It’s time to think big about Minnesota’s health care destiny. We stand at a crossroads. One path settles us into the status quo. The other would make Minnesota a mecca for medical training, treatment and health care innovation.
The path to greatness lies with two visionary proposals. First, the University of Minnesota has proposed expanding its relationship with (and perhaps even acquiring) Minneapolis-based Fairview Health Services, which generates much of its revenue by coordinating with the University of Minnesota Medical Center. This is an incredibly important statewide asset that trains nearly 70 percent of Minnesota’s health care workforce and provides innovative care for tens of thousands of people.
The university’s proposal to expand is opportune, because the national trend among large academic health centers is to have their own hospital and clinic networks. This creates a dynamic treatment environment benefiting students, doctors and patients. Creating an expanded University of Minnesota academic health system would make the institution a national powerhouse, the second-largest academic health center in the country and the largest employer in the state.
Even though Sanford Health has withdrawn its merger proposal, the meaningful discussion it has provoked should continue. Certainly it is important to protect the U’s Medical Center as a valuable state asset. Far beyond that, Minnesota would be a monumental national health care leader with a new U-Fairview design, and the country would greatly benefit by our leadership.

» **Supplied information**:
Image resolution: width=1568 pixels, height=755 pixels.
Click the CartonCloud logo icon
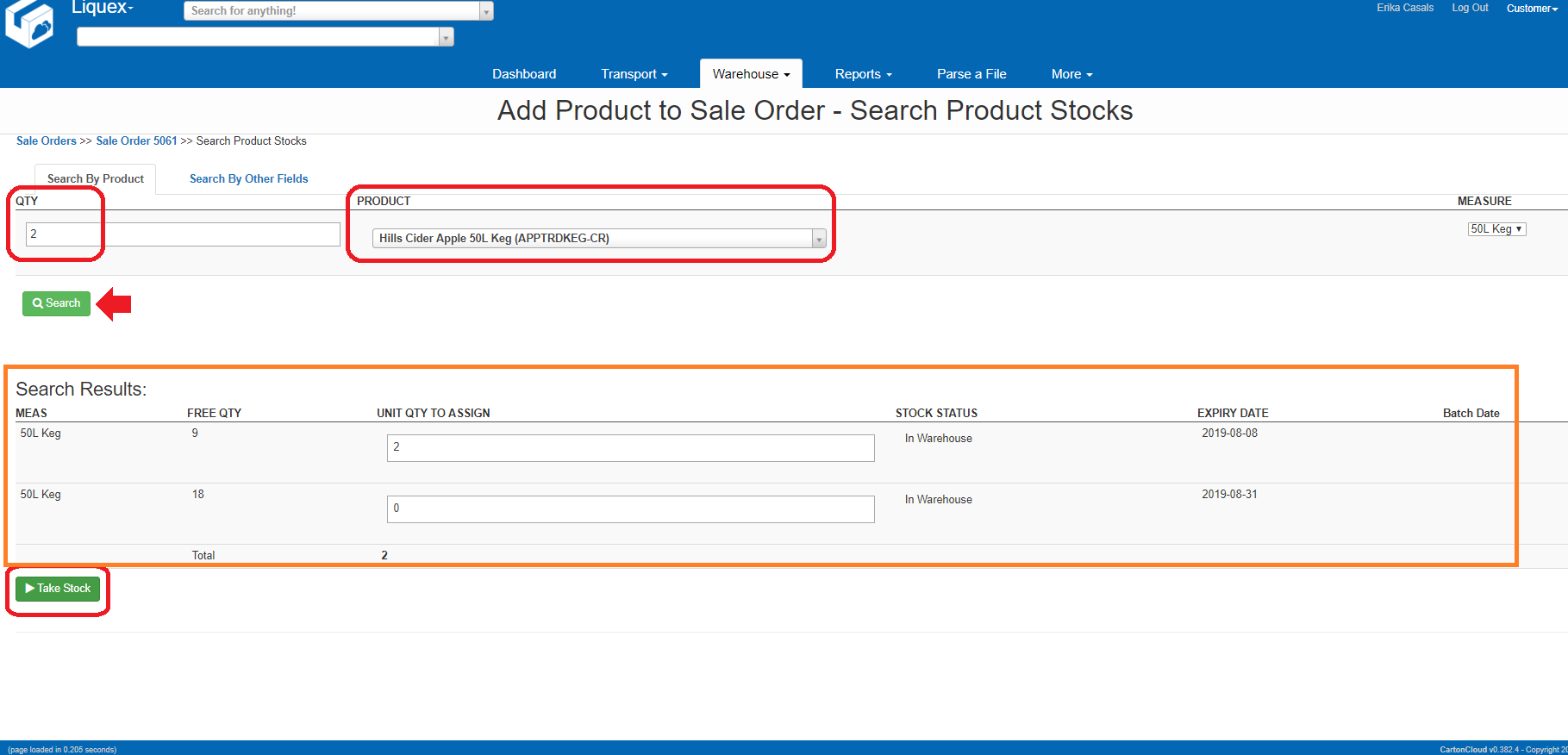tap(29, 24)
...
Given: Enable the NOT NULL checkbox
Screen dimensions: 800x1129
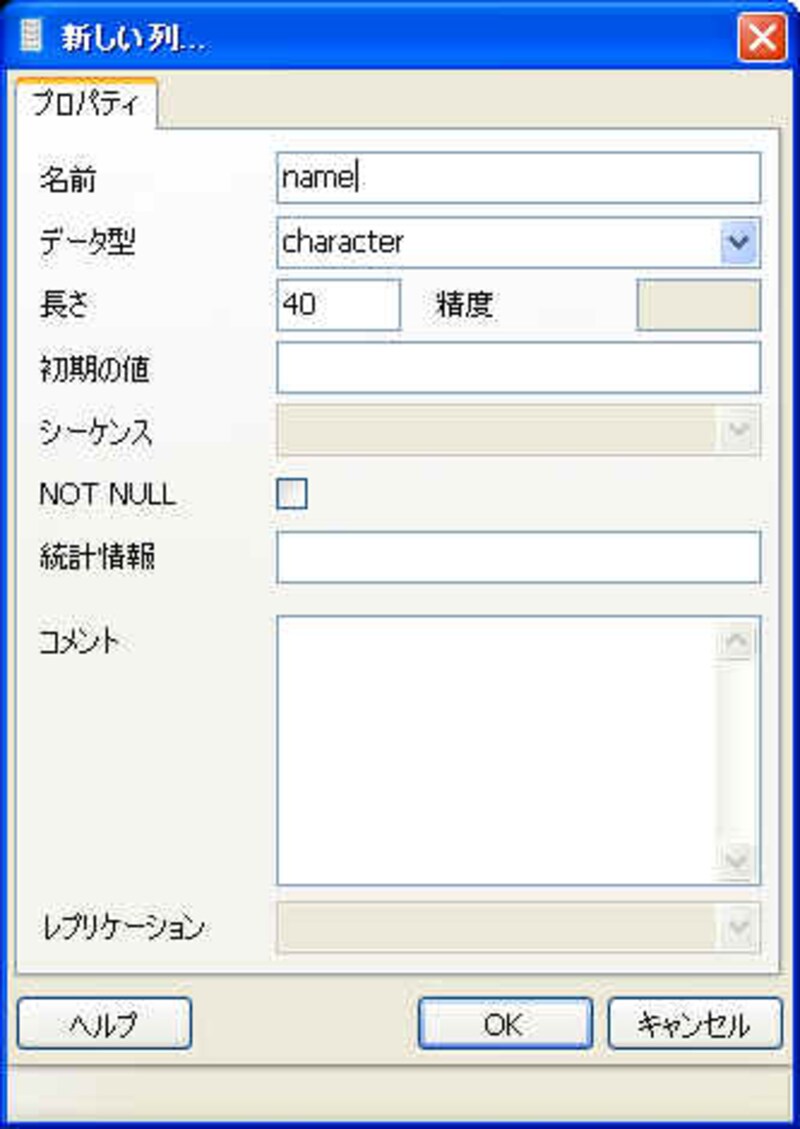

» **Work request A**:
Answer these from the Minnesota health care piece:
(i) What share of Minnesota's health care workforce is said to be trained through the university's medical center and Fairview?
(ii) Which organization has withdrawn its merger proposal?
(iii) Among academic health centers in the country, what rank would an expanded University of Minnesota academic health system hold?
» **Work request B**:
Carry on the Minnesota health care piece, starting after its final sentence.

» **Final answer A**:
(i) Nearly 70 percent.
(ii) Sanford Health.
(iii) It would be the second-largest.

» **Final answer B**:
Second, the Mayo Clinic in Rochester, the state’s largest private employer, is asking for a state contribution of $500 million in order to create a $5 billion “Destination Medical Center.” Mayo is known worldwide as being synonymous with quality and innovation. It will certainly be a permanent fixture here, but it needs to be allowed to be all it can be.
Mayo is poised to grow. Other states are willing to invest in this expansion if Minnesota legislators do not heed Mayo’s warning. It needs to grow in Minnesota.
The risks are real if we do not act on both of these proposals. If we fail to think big, we would merely retain the status quo. Yes, we would still have two very nice institutions. But “nice” means not being at the cutting edge, not pushing the limits nor competing at the top of our game, possibly losing our nation-leading health care status.
What is exciting is that, by prioritizing our resources, our ability to fund both of these proposals is well within our budget. We can’t tax our way to prosperity, but we can vision our way to prosperity by thinking big and spending wisely.
Jim Abeler, R-Anoka, is a member of the Minnesota House.